For the base model, the probability for the non speech token was 0.641, which hit the threshold, leading the model to correctly output no speech for the audio.

If we run the same experiment for more of the models, we can see how they handle the non-speech differently.

Modelno\_speech probabilityPredicted text
base.en 0.64' '
small.en0.467' you'
medium.en0.53'few weeks ago'
large0.5'Last couple days I almost lost it. I am excited for the day cuz I am Bye!'

It doesn't correlate perfectly with size, but we can see that the larger models may need a higher no silence threshold for audio known to contain periods of background noise and no speech. This could also be solved by using a voice activity detection algorithm in parallel with Whisper, and only running Whisper on segments believed to contain speech.

The other thing noticeable in those results is how the larger models are also more "wordy" under uncertainty, with the large model outputting two random sentences. This points to the high capacity for the large models to memorize some of the lower quality supervision. The authors try to counter the effects of the weak supervision by providing a lot of it, over 600k hours, but its clear that some of the noise in the truth quality ends up stored in the weights of the larger models.

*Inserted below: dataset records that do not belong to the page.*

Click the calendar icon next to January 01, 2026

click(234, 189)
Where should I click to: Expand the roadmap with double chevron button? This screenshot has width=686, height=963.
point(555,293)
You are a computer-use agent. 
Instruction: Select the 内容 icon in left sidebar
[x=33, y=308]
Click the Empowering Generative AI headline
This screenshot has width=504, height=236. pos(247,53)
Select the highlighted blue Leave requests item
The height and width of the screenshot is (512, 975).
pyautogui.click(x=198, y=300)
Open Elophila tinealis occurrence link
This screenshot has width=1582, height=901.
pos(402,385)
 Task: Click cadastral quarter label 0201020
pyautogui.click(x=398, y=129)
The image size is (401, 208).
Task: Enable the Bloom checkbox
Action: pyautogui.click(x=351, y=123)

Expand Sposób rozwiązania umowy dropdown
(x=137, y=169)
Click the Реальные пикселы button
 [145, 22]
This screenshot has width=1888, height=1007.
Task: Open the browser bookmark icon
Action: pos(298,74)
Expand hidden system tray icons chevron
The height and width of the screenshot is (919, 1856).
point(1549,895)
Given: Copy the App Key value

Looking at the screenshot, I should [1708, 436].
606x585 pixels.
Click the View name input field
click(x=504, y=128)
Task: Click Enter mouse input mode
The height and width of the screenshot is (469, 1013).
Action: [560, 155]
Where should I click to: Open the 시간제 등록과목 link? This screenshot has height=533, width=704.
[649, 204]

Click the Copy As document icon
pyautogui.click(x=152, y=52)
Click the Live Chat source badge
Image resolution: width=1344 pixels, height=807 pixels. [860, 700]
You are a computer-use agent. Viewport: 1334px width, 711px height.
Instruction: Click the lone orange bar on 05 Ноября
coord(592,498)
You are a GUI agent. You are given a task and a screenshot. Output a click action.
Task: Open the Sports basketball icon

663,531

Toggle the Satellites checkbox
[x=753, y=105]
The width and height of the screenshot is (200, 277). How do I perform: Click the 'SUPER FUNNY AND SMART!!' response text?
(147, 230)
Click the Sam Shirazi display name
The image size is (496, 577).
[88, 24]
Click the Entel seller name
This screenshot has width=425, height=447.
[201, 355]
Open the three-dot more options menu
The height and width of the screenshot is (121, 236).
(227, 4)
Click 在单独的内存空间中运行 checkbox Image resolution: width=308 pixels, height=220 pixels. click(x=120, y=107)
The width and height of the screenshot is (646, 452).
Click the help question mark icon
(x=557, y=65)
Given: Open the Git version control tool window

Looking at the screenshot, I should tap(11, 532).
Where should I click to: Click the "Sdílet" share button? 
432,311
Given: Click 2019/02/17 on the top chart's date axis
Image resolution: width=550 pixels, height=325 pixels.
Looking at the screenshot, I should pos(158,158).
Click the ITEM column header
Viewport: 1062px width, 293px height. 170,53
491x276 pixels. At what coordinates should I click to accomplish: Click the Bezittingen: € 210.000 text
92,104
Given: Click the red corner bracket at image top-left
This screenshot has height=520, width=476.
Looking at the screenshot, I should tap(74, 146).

Finally, this file is also a good example to see the scenario that the compression ratio is designed to prevent. If we look at results on this non-speech file with only running beam search decoding:

beam_size=5
best_of=None
temperature=0.0

decode_options = dict(language="en", best_of=best_of, beam_size=beam_size, temperature=temperature)
transcribe_options = dict(task="transcribe", **decode_options)

transcription = model.transcribe("kittens_30secs.mp3", **transcribe_options)
print(transcription["text"])

"I'm not going to lie, I'm not going to lie, I'm not going to lie."

The compression ratio for that prediction string is actually only 1.91, which is less than their threshold of 2.4. It's worth noting that if you don't use their full decoding scheme and start encountering a lot of repetitious predictions in audio that the model is uncertain about, you might want to drop the compression ratio threshold a little lower.

Hopefully this blog helped you explore the many options in the Whisper repo and find a configuration that works best for your tasks!